::: Entries supplied

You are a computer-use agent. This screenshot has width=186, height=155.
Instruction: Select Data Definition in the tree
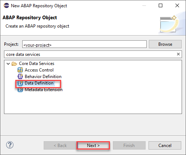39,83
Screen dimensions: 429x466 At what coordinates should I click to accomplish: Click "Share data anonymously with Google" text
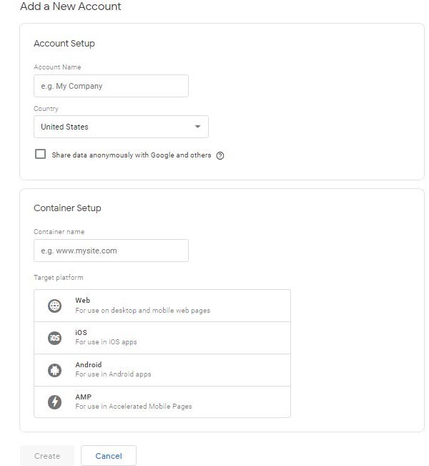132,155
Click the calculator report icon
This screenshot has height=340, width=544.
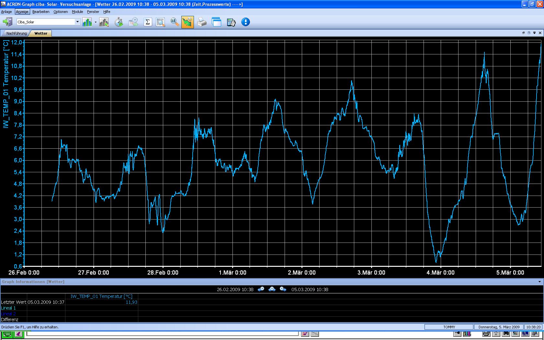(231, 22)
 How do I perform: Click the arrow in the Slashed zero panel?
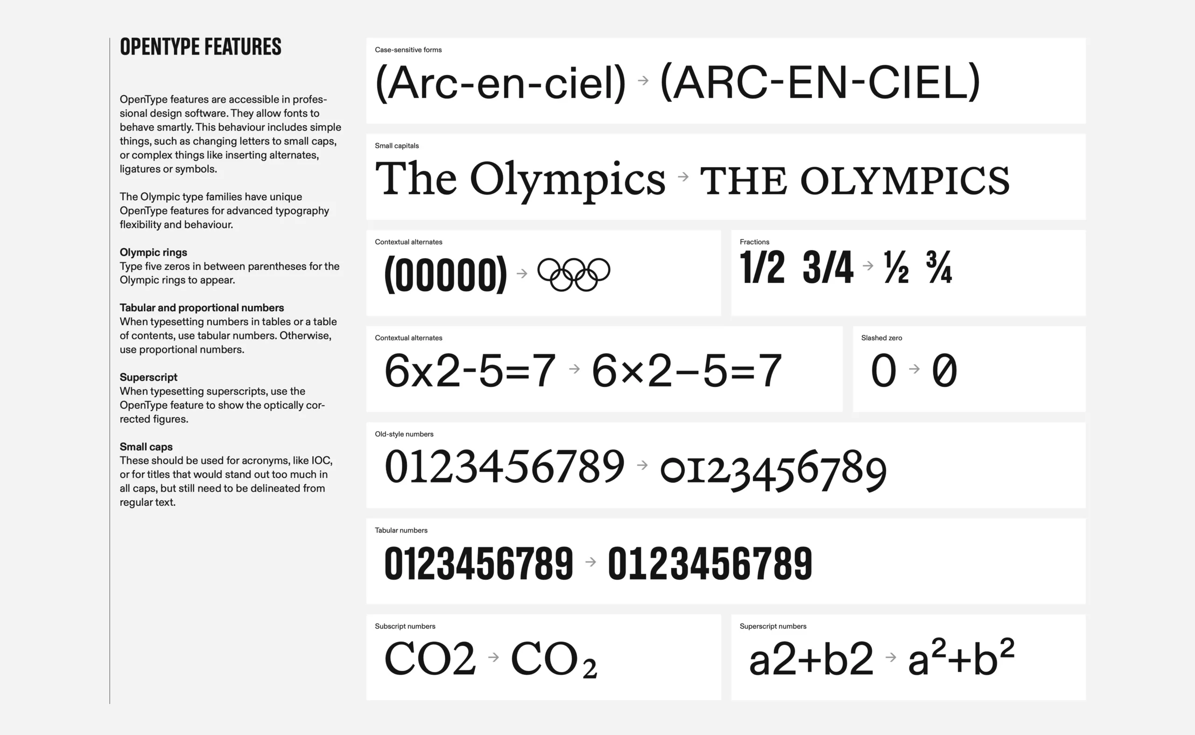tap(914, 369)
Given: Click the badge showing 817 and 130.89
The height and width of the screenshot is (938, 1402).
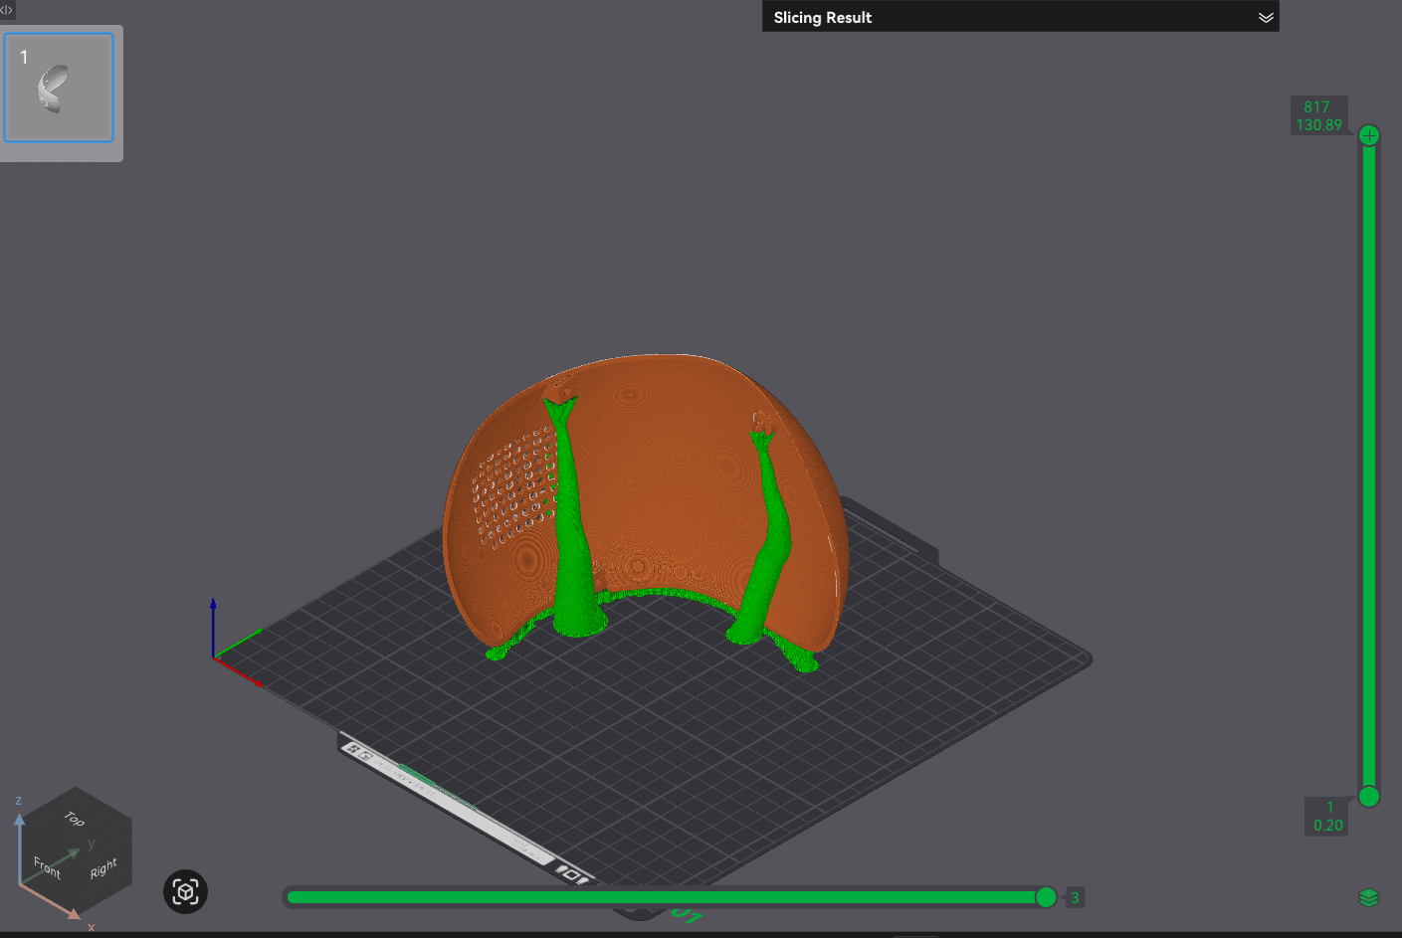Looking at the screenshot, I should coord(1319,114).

::::::
::: Entries supplied

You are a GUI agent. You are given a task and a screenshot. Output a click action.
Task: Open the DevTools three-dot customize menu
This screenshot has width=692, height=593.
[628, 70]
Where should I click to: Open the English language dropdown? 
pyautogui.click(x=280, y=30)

::::::
::: Entries supplied

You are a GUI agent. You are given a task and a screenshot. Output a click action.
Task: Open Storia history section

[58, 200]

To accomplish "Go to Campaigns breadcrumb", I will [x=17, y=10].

::::::

Exercise instructions
Word for word, retype the lines in the entries above that run from the one with "You are a computer-use" through the one with "Given: Click the badge showing 817 and 130.89". Both ends count; pictures do not.

Solution to this exercise
You are a computer-use agent. This screenshot has width=186, height=155.
Instruction: Select Data Definition in the tree
39,83
Screen dimensions: 429x466 At what coordinates should I click to accomplish: Click "Share data anonymously with Google" text
132,155
Click the calculator report icon
This screenshot has height=340, width=544.
(231, 22)
 How do I perform: Click the arrow in the Slashed zero panel?
tap(914, 369)
Given: Click the badge showing 817 and 130.89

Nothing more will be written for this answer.